And yes, my mother's cousins eventually turned up, clutching a shopping bag of their possessions... and the budgie cage!

KEZZIE AT WAR will be published by Random House on 5th April 2012















6 comments:

alberridge said...

Thank you for a beautifully evocative post, Theresa - and especially that vivid picture of the Clydebank Blitz. I'm ashamed to say I knew hardly anything about that, and guess it's a victim of the 'if it's north of London it didn't happen' school of history.

But it's good to see our schools are still keeping the memory alive - and of course books like 'Kezzie at War'. Best wishes for a huge success with the re-release!

Alex said...

I can't wait to read Kezzie at War. It is a book right up my alley.

I love to see the projects kids do for the things they are learning about and when an author visits.

Glad your mother's cousins turned up safe and sound. Amazing story about the baby girl.
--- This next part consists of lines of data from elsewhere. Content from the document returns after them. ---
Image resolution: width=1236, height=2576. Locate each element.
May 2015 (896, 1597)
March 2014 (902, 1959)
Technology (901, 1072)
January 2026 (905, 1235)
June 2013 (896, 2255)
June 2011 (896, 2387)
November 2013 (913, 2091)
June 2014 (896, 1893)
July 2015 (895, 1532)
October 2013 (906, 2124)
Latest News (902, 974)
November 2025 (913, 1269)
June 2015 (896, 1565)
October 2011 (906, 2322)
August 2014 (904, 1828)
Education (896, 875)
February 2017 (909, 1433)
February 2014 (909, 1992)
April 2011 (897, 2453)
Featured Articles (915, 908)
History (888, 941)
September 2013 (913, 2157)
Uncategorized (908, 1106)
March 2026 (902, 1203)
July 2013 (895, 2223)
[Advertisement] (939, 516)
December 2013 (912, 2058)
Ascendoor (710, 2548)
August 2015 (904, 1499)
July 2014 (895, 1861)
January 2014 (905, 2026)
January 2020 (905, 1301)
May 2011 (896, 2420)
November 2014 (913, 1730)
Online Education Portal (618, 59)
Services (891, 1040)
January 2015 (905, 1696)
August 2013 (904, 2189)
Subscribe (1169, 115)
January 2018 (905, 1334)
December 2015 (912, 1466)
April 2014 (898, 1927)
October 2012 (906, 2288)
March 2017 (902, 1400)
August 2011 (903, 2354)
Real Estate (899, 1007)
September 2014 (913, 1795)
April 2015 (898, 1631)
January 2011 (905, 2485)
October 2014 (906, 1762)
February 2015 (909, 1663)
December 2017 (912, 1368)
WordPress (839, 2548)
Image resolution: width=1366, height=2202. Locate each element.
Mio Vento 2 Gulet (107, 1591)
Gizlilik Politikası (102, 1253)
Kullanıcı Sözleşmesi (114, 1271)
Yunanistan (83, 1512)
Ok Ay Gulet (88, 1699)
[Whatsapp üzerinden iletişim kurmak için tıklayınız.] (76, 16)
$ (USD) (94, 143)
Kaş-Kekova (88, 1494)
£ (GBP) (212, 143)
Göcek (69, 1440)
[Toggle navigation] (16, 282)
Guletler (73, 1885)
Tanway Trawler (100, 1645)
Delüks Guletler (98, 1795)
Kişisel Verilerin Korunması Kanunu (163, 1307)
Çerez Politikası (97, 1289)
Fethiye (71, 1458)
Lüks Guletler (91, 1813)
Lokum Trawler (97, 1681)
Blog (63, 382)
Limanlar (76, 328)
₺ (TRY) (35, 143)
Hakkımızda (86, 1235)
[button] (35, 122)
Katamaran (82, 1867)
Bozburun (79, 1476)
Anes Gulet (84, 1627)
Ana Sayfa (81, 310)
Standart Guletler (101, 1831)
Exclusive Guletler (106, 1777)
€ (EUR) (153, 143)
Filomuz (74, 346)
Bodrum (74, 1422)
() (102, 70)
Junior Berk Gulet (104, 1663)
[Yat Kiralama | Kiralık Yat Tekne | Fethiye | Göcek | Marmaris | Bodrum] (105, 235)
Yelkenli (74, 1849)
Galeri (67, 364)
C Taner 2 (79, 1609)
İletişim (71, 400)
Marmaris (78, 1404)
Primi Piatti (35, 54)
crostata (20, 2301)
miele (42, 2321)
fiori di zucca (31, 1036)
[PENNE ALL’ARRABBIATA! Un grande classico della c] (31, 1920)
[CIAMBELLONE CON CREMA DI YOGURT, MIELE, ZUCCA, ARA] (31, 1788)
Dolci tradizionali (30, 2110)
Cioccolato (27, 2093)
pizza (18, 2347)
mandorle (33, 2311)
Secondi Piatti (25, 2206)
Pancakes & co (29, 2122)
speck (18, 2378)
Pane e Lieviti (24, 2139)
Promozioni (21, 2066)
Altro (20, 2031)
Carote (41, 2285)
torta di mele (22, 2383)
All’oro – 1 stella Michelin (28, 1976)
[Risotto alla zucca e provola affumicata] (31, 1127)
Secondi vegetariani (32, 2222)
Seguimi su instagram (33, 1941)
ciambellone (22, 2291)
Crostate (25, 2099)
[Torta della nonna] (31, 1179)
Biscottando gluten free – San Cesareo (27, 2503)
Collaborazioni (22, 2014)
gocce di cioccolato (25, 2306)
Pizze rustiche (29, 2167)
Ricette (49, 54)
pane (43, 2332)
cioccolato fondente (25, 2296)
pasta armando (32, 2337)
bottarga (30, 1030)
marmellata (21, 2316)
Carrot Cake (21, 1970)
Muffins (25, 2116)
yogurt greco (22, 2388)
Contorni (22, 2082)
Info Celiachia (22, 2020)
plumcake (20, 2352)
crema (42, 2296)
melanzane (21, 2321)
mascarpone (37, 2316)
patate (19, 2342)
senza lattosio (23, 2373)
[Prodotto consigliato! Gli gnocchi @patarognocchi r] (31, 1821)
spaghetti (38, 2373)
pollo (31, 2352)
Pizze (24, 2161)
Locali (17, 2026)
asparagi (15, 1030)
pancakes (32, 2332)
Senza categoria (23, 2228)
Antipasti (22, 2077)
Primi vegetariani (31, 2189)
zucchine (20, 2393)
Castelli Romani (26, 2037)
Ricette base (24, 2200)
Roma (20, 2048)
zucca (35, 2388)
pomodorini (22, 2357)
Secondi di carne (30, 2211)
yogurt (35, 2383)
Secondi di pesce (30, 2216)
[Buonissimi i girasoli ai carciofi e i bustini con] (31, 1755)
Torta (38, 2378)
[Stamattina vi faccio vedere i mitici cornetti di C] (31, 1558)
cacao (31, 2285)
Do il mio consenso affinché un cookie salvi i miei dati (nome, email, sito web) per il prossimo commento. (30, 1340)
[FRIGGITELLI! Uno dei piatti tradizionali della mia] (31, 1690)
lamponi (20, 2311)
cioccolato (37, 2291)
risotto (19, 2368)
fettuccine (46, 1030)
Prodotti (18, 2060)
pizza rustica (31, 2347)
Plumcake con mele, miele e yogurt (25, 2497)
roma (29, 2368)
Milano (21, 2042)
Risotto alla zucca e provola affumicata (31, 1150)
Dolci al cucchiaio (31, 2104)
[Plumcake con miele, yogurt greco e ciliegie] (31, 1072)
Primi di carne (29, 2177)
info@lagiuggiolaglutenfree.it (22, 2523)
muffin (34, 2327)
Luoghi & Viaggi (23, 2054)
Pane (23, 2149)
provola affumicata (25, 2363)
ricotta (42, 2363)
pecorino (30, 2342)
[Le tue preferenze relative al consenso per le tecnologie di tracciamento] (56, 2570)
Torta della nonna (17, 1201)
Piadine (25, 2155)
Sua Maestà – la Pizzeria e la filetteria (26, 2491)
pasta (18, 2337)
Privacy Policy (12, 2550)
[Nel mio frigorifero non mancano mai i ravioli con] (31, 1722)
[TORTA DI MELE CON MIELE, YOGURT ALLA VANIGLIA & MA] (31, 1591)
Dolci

Thank you for sharing all of this and will be looking forward to April 5th.

Theresa Breslin said...

Thanks for the comments. I think all big cities have their Blitz stories. I've heard similar tales from Belfast, Liverpool etc and of course London was ongoing. Clydebank is a raw memory here because it wasn't a big city, more a family town of shipyard and other heavy industry workers. It's very personal, especially in that particular school where the starred names on the memorial plaque indicate family members who died together. Project work by school pupils constantly amazes me.

Griselda Heppel said...

What a moving story - all those poor families. Your books look super, I'm so glad they are being reissued. Looking forward to reading them!

adele said...

Wonderfully moving post, Theresa! And love the baby story..so glad too that Kezzie books are being reissued. A triumph of good sense at a time when the NEW and the SHINY can eclpse the Golden Oldies. Hurray for Random House, I say!

Theresa Breslin said...

Thanks Griselda and Adele. I'm really pleased with the cover which isn't new and shiny but traditional and attractive I think.